SGML Roots
Both XML and HTML are derived from the Standard Generic Markup Language (SGML), created 20 years ago for the purpose of processing documents using a computer. SGML tags embedded within the document directed the processing of the document; defined its format, font family, and so on.
At a certain point in its evolution, presumably because you could quickly see the inefficiency of recoding a document every time you wanted to change from Letter to A4 paper size for example, or to change the type font from Times to Helvetica, some of the formatting instructions were generalized and abstracted into a separate document. This allowed the formatting instructions to be modified independently of the document content, and more quickly and easily.
The concept of separating out the document formatting instructions from the content was implemented in a style sheet. Markup tags embedded within a document could be made into a kind of variable loaded or initialized from an external source. The program that processed the document, therefore, had two inputsthe main document with the embedded tags and the associated style sheet or content model. Therefore, you could change many of the physical characteristics of the output document, based on changing the associated style sheet. These style sheets evolved into document type definitions (DTD) and finally into XML Schemas.

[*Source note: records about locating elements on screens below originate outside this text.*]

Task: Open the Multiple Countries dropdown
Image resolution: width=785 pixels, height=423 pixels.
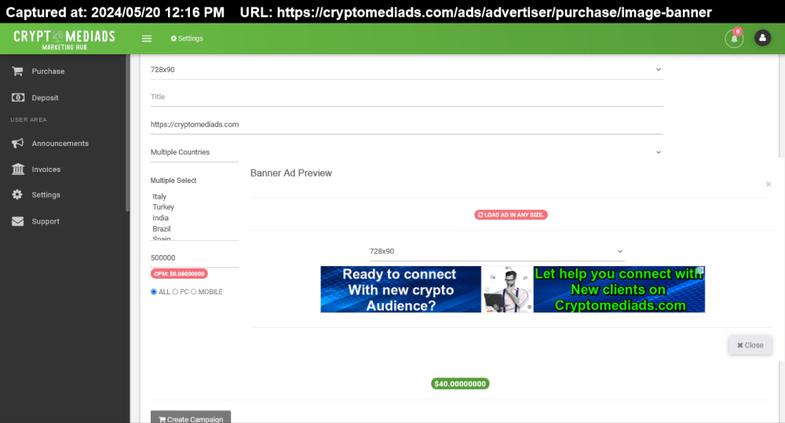Action: coord(407,152)
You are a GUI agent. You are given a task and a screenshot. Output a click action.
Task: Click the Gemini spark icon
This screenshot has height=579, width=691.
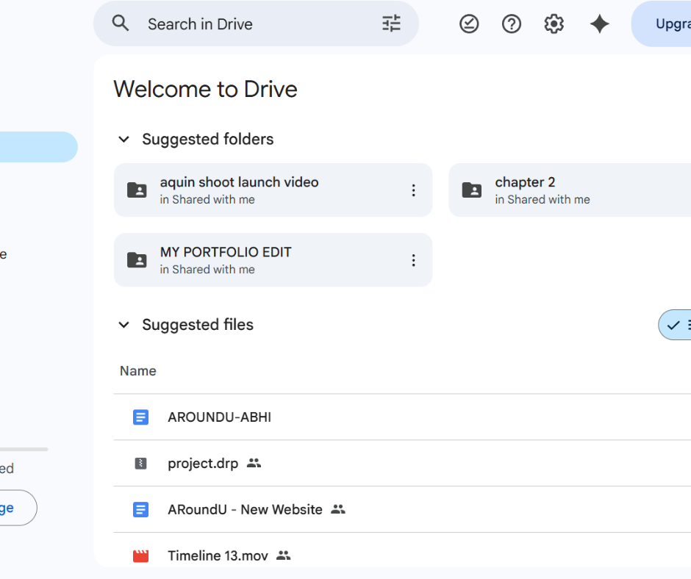click(x=599, y=24)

As document processing gradually became the province of PCs and workstations, the concepts behind SGML re-emerged first in HTML and then in XML. XML was originally developed to overcome the limitations of HTML, in particular to better support dynamic content creation and management. HTML is okay for static content, but as the Web evolves toward more of a software-enabled platform, in which data has associated meaning, content needs to be generated and digested dynamicallywhich capability XML supports.

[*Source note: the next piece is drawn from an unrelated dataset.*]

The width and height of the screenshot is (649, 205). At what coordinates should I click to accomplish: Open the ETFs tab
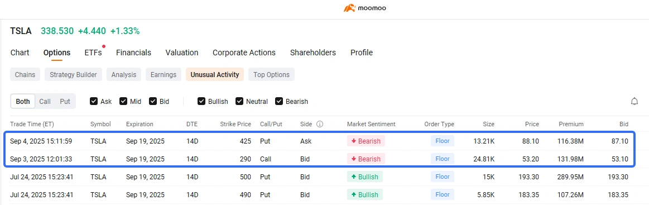pyautogui.click(x=93, y=53)
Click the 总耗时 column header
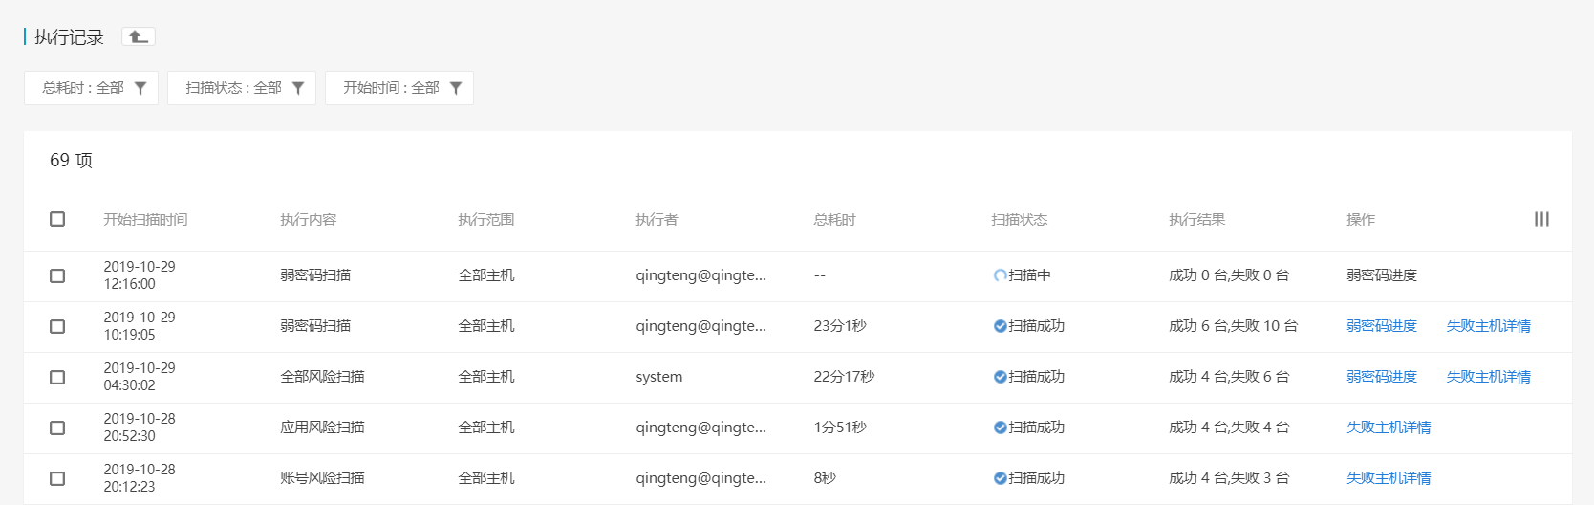The image size is (1594, 505). 834,220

HTML has a fixed set of tags, whereas XML allows any number of tags to be defined. With XML, the problem of associated meaning for the tags became much greater because there is no finite set of predefined tags. XML tags are all made up for the particular application.

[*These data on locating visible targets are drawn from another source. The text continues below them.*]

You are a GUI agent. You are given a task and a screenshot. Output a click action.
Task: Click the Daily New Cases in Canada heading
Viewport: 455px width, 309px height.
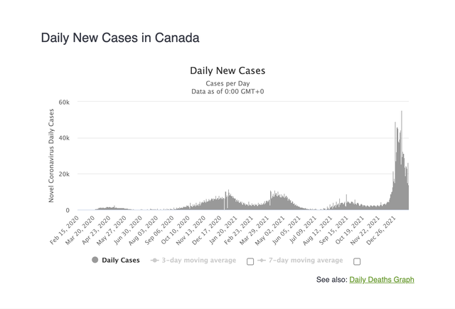point(119,38)
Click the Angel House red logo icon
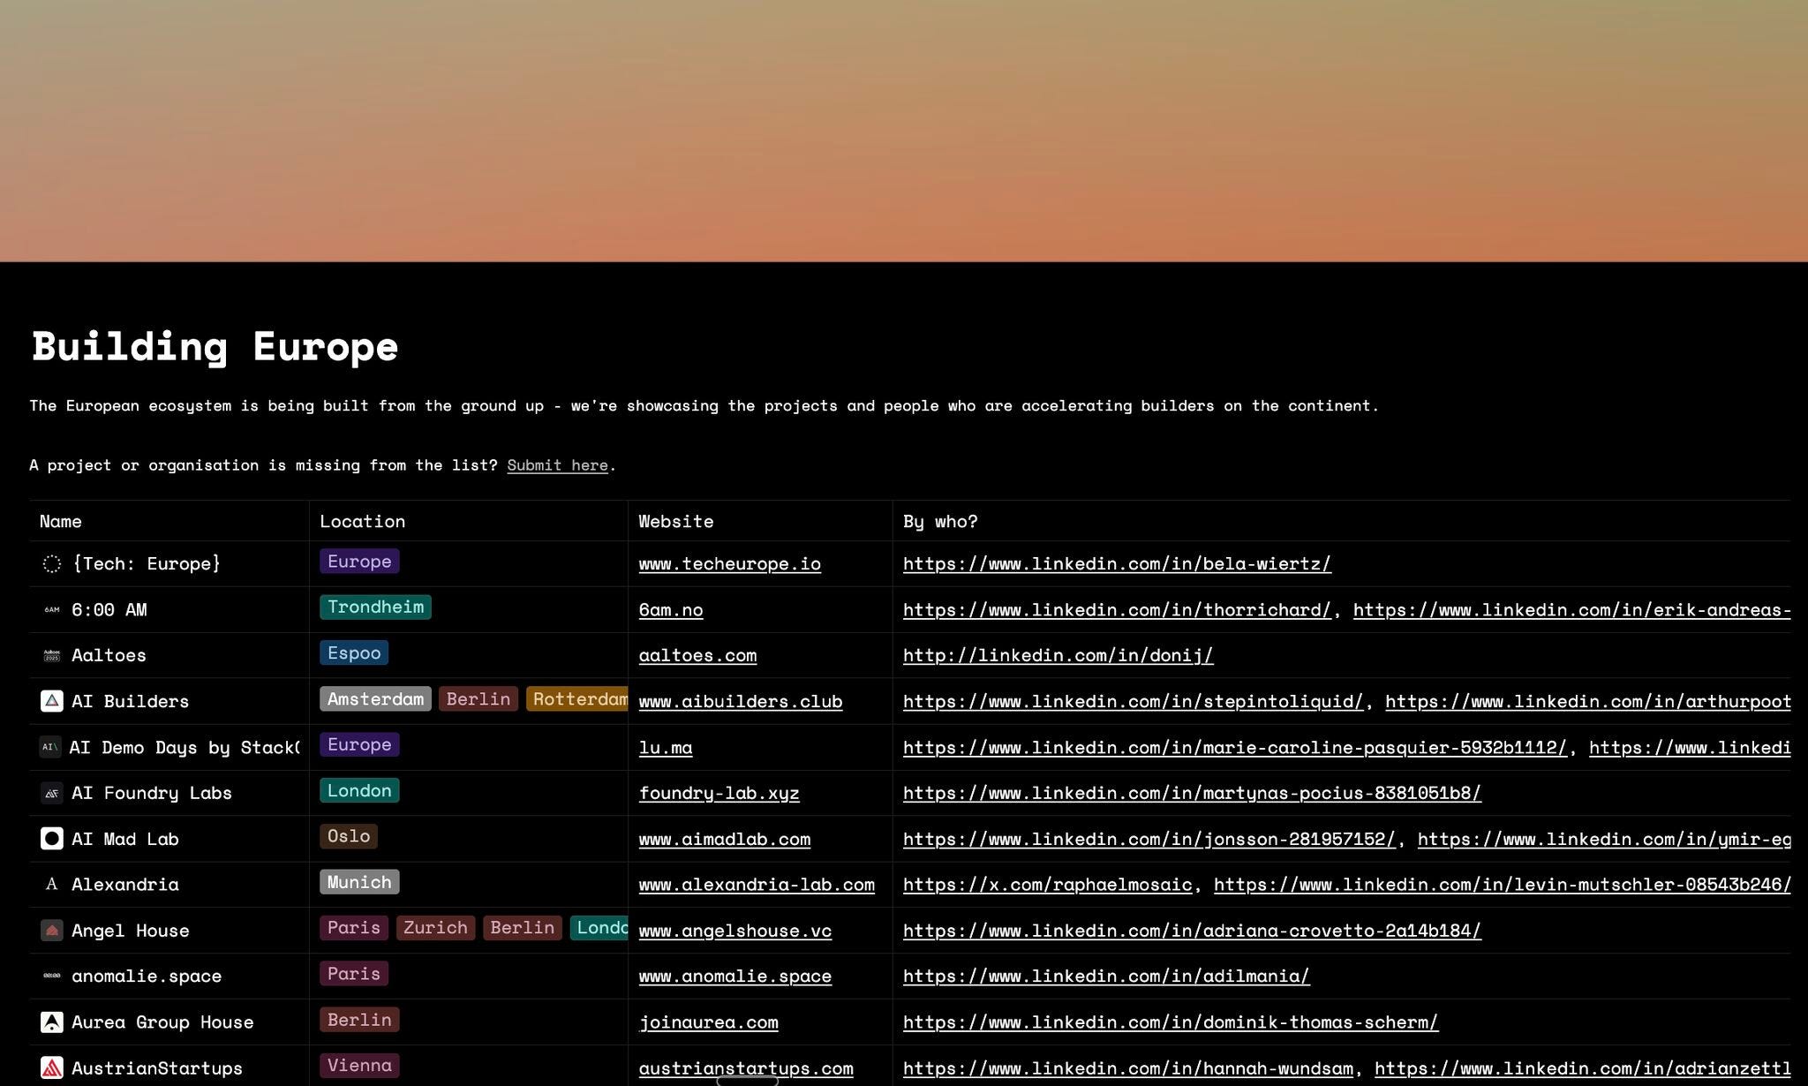 click(x=52, y=931)
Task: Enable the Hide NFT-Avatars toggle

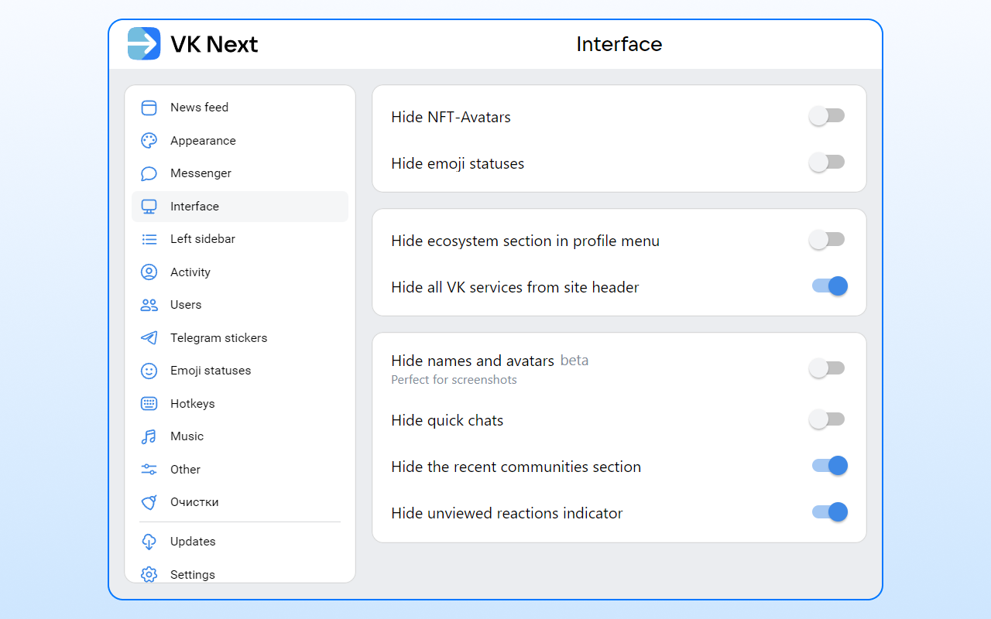Action: 827,115
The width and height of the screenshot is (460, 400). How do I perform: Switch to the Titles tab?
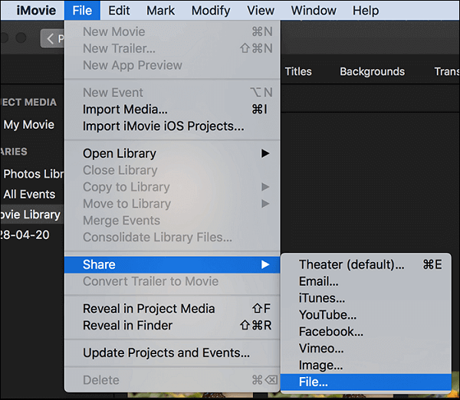coord(298,71)
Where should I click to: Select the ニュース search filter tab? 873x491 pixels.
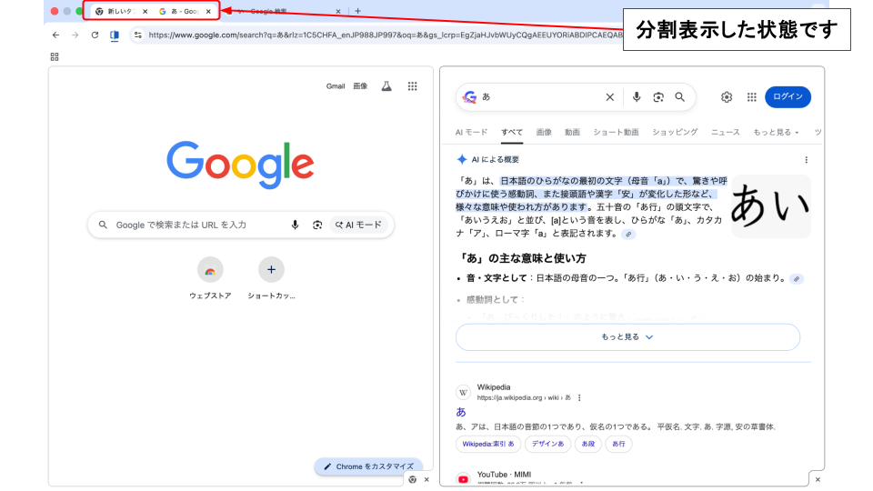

Using XML, you can define any number of elements that associate meaning with data; that is, that describe the data and what to do with it using one or more elements created for the purpose. For example:
<Company> <CompanyName region="US"> Skateboots Manufacturing </CompanyName> <address> <line> 200 High Street </line> <line> Springfield, MA 55555 </line> <Country> USA </Country> </address> <phone> +1 781 555 5000 </phone> </Company>
As shown in the example, XML not only allows you to define elements that describe the data, but it also allows you to define structures that group related data. It's easy to imagine a search for elements that match certain criteria, such as <Country> and <phone>, for a given company. Or search for all <company> elements, and return a list of those entities identifying themselves as companies on the Web. Furthermore, as mentioned earlier, XML allows associated schemas to separately validate the data and describe other attributes and qualities of the data, which is something completely impossible using HTML.
This capability of XML has led to its prominence and widespread adoption as a data formatting and structuring language. Thus, the XML community itself is divided between those focused on document markup and those focused on data definition. With XML's capability to define any number of tags and to define data types and structures, any application or program data can be transformed, or mapped, into XML documents.